(Screenshot grounding data)

● ● ● ● ● ● ●

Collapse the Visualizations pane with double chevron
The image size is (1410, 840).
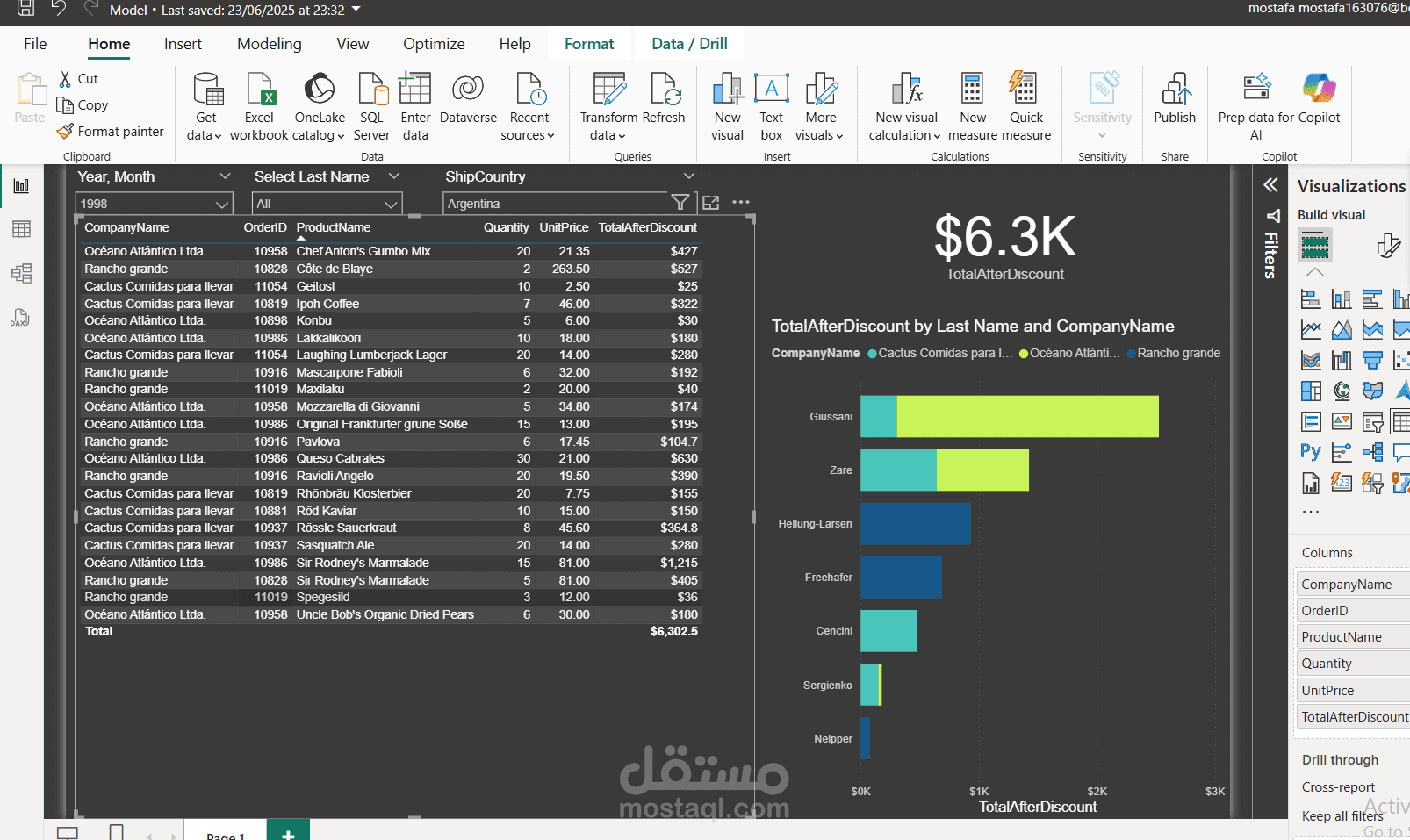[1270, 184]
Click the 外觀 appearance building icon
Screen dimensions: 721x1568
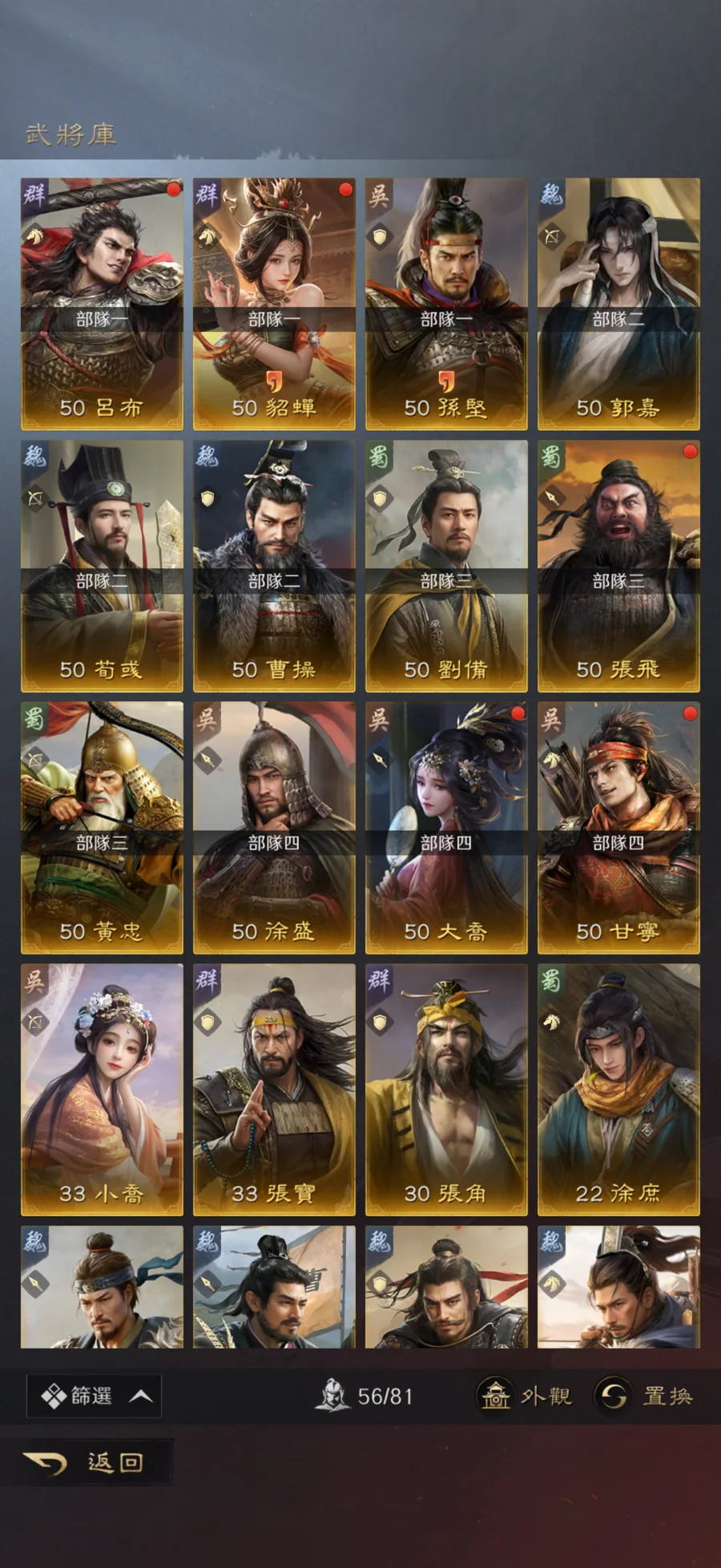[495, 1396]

● ● ● ● ● ● ●

**Task item**
Each entry should appear again exactly as written, pictures excluded.

**Result of this task**
Collapse the Visualizations pane with double chevron
The image size is (1410, 840).
[1270, 184]
Click the 外觀 appearance building icon
Screen dimensions: 721x1568
[495, 1396]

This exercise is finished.